## Work required
Extract each line of the listing below verbatim, leaving out the pictures.
>> Begin
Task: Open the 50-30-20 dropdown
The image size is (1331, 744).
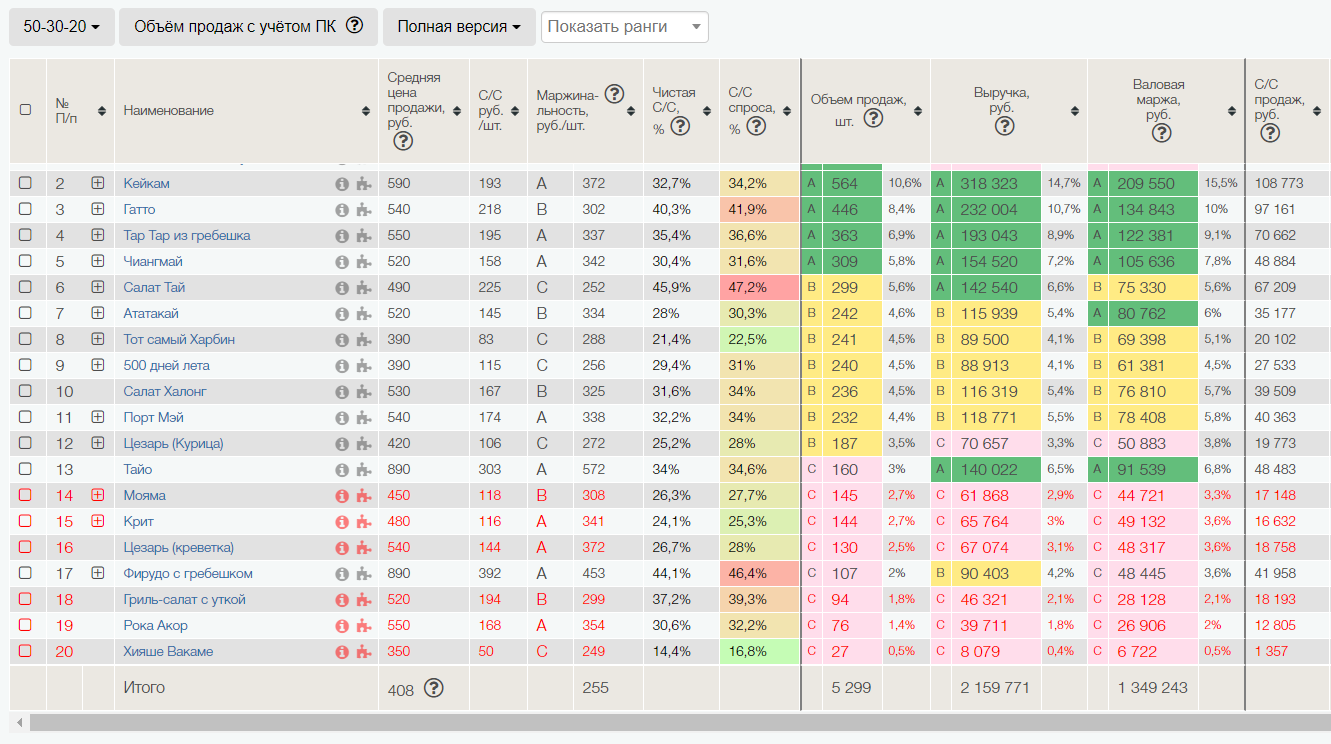Action: coord(61,27)
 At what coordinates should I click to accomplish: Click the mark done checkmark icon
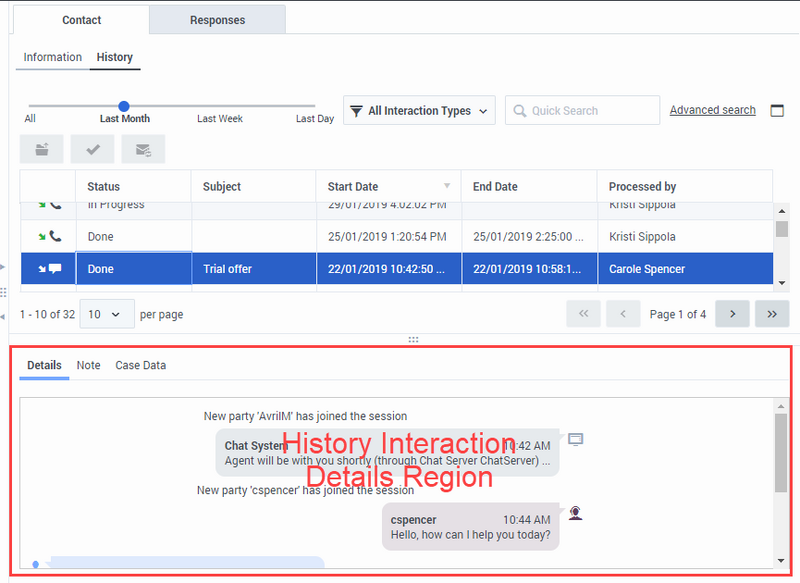93,150
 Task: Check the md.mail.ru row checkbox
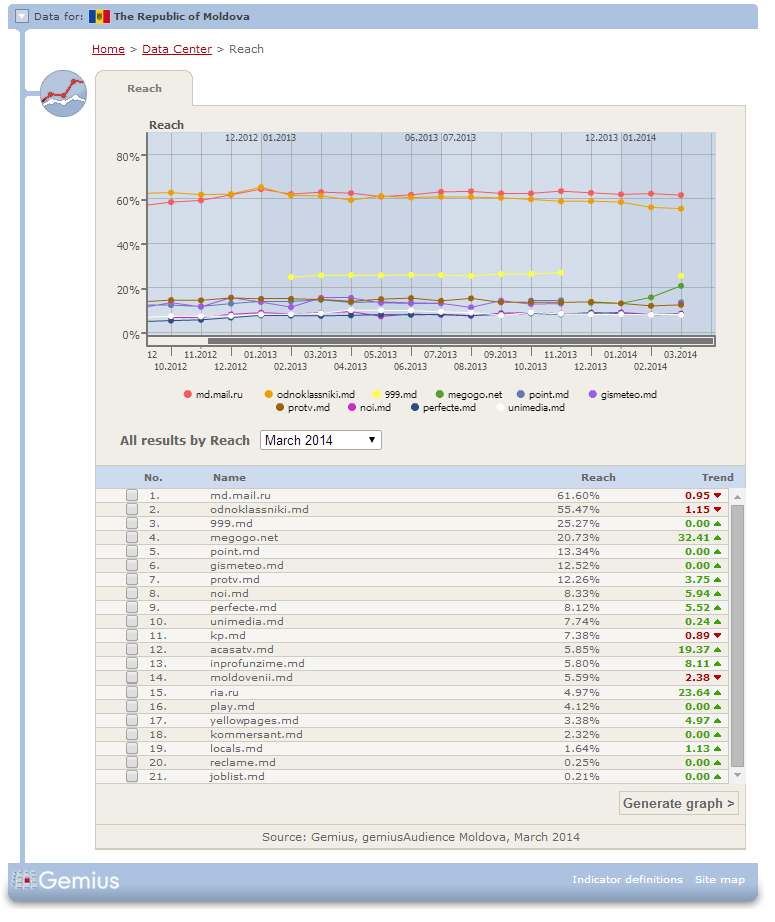tap(132, 496)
>> End
## Correct response
Task: Open the 50-30-20 dropdown
The image size is (1331, 744).
Action: coord(61,27)
 At what coordinates should I click to accomplish: Click the mark done checkmark icon
93,150
 Task: Check the md.mail.ru row checkbox
tap(132, 496)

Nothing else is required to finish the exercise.